> [ENTRIES PROVIDED]:
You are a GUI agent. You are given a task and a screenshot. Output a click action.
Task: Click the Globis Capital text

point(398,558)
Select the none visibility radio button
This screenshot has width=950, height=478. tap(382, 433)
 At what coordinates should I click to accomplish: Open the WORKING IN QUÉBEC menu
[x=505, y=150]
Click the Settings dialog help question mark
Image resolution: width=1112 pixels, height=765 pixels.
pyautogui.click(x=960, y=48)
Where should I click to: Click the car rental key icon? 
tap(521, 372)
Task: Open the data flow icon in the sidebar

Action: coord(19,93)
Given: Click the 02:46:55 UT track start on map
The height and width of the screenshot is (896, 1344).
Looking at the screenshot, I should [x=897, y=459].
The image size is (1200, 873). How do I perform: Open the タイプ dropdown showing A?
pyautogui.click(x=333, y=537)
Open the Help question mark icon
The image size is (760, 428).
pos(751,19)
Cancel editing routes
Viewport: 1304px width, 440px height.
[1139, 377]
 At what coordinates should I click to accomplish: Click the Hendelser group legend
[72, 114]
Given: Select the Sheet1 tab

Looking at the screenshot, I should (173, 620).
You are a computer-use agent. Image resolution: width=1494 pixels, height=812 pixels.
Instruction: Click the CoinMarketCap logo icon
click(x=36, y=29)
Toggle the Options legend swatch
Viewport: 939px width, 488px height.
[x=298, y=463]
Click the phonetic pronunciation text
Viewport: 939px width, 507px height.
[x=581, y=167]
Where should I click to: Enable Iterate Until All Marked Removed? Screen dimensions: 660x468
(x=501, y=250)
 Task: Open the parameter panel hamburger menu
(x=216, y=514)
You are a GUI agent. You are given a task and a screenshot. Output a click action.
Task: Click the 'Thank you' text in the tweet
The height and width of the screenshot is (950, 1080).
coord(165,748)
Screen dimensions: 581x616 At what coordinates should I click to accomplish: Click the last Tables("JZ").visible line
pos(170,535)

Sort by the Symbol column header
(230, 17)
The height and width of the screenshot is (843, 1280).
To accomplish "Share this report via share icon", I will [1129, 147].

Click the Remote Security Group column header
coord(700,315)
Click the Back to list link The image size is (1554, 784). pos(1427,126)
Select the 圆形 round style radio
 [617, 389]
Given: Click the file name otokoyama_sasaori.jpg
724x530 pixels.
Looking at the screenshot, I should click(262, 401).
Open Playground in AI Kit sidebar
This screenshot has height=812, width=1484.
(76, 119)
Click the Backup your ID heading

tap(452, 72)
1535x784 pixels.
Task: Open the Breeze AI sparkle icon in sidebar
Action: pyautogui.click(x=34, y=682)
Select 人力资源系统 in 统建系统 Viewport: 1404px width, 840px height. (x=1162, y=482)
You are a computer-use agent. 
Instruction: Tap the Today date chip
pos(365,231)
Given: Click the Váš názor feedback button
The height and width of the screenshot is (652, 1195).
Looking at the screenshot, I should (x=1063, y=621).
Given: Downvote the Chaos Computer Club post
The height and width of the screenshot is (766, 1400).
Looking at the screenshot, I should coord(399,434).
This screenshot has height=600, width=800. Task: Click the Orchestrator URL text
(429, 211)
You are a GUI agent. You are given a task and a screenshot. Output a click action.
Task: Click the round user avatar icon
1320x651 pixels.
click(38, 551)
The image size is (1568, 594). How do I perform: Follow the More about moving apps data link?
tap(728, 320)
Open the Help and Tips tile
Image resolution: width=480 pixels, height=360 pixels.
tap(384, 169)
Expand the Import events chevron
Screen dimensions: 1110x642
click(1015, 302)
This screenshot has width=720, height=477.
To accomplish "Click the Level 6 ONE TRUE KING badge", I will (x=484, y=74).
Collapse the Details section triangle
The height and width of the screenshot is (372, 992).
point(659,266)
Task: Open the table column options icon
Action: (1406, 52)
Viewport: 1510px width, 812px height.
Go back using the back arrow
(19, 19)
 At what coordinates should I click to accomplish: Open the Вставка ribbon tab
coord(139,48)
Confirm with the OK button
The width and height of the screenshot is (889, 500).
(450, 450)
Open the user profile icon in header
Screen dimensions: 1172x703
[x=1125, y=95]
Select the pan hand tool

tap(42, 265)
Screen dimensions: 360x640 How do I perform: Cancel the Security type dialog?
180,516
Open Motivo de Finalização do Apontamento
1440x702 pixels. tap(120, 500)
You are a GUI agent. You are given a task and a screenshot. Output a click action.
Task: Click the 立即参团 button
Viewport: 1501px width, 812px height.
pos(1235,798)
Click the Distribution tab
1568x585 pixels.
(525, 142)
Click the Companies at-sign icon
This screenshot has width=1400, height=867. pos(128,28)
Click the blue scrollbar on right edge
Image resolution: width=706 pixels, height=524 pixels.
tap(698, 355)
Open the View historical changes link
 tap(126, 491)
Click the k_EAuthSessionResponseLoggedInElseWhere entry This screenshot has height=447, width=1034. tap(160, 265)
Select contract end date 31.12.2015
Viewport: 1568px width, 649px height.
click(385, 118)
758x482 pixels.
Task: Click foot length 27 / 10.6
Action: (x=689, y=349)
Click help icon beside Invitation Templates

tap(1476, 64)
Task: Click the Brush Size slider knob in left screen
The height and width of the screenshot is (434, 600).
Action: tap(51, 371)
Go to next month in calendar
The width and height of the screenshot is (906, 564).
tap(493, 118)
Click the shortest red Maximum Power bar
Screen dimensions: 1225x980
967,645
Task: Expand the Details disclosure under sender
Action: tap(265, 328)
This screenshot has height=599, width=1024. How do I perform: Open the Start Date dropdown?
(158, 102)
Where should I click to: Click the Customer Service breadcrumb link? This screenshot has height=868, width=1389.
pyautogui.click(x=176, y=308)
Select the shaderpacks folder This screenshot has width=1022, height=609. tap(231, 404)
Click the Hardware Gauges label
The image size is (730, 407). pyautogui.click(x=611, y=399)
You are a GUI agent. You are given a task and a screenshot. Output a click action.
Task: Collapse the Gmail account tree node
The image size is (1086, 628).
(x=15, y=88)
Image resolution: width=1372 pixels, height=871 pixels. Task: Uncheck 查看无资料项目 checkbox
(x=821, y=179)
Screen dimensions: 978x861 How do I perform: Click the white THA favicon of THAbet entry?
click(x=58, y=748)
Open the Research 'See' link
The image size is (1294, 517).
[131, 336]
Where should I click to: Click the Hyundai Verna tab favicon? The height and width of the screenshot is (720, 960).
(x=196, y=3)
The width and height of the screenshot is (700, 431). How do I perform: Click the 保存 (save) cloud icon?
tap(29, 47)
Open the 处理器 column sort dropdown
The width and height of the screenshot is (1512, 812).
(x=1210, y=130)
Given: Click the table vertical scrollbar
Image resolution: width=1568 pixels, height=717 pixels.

> [WORK TO BE COMPLETED]: Reproduce the listing verbatim, starting at the line that contains "Task: Open the data flow icon in the sidebar" and stopping after the line that contains "[x=581, y=167]".

> [PROBLEM SOLUTION]:
Task: Open the data flow icon in the sidebar

Action: coord(19,93)
Given: Click the 02:46:55 UT track start on map
The height and width of the screenshot is (896, 1344).
Looking at the screenshot, I should [x=897, y=459].
The image size is (1200, 873). How do I perform: Open the タイプ dropdown showing A?
pyautogui.click(x=333, y=537)
Open the Help question mark icon
The image size is (760, 428).
pos(751,19)
Cancel editing routes
Viewport: 1304px width, 440px height.
[1139, 377]
 At what coordinates should I click to accomplish: Click the Hendelser group legend
[72, 114]
Given: Select the Sheet1 tab

Looking at the screenshot, I should (173, 620).
You are a computer-use agent. Image resolution: width=1494 pixels, height=812 pixels.
Instruction: Click the CoinMarketCap logo icon
click(x=36, y=29)
Toggle the Options legend swatch
Viewport: 939px width, 488px height.
[x=298, y=463]
Click the phonetic pronunciation text
Viewport: 939px width, 507px height.
[x=581, y=167]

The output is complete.